I haven’t loved a lot of Disney’s newer movies; either they’re missing that kind of Disney magic with notable songs and fun villains, or perhaps I’ve just aged out of them. And to be honest, I wasn’t too excited for Encanto. It wasn’t high on my list of movies to look forward to in 2021.

It just seemed like another one of Disney’s okay films, with a diverse cast and setting, but lacked something or was too meta for its own good.

But, I saw nothing but good reviews about it. So when it came out on Disney+ on Christmas, I figured I would check it out. And I was pleasantly surprised – while it lacks a lot of the qualities I’ve been looking for in Disney’s latest films, it still has an interesting premise, solid plot, amazing visuals, and excellent music.
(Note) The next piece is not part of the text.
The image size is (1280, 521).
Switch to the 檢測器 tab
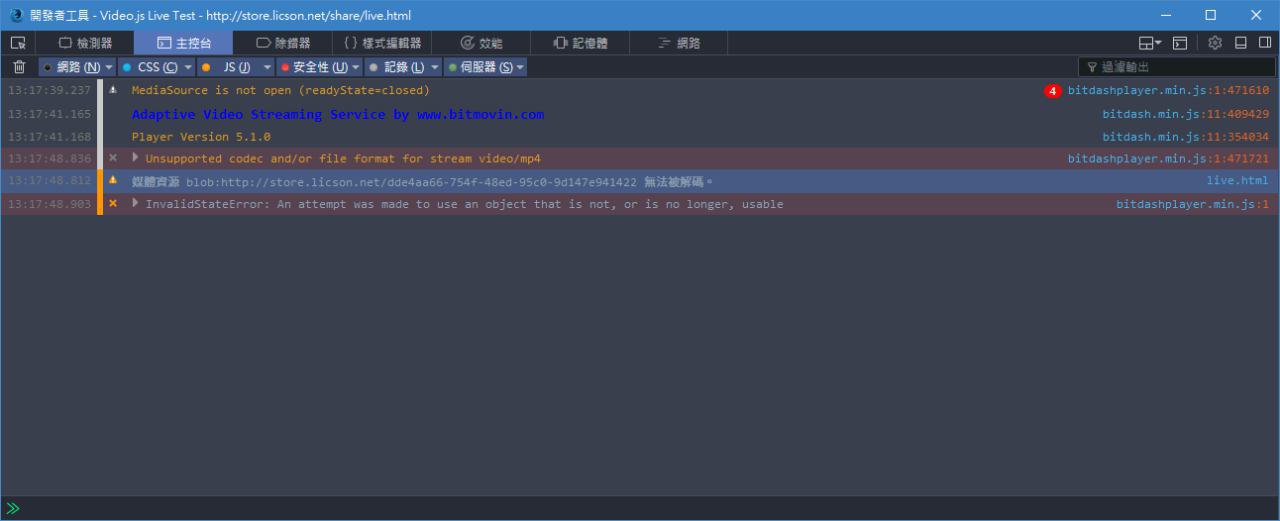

Unlike other Disney films, there’s legitimate potential for a spin-off series that doesn’t require any kind of retcon to the film’s ending. I’m actually excited to see if they make one.

PLOT

In a small Columbian village, the members of the Madrigal family are blessed with magical gifts on their fifth birthday. Except for Mirabel. After the youngest Madrigal, Antonio is blessed with the ability to speak with animals – Mirabel sees their sentient home, Casita, starting to crack.

Nobody believes her but when the family’s gifts begin to weaken, Mirabel investigates the cause. She finds that the cause may be related to a vision her missing uncle, Bruno, had of her many years ago. Now, it’s up to her to figure out how to save the magic that had blessed her family.

THE GOOD

Aside from the obvious: the animation and most of the music, (This is Disney we’re talking about here, after all) the best aspect of the movie is the characters. This is a nice surprise after I found so many past protagonists to be rather…dull.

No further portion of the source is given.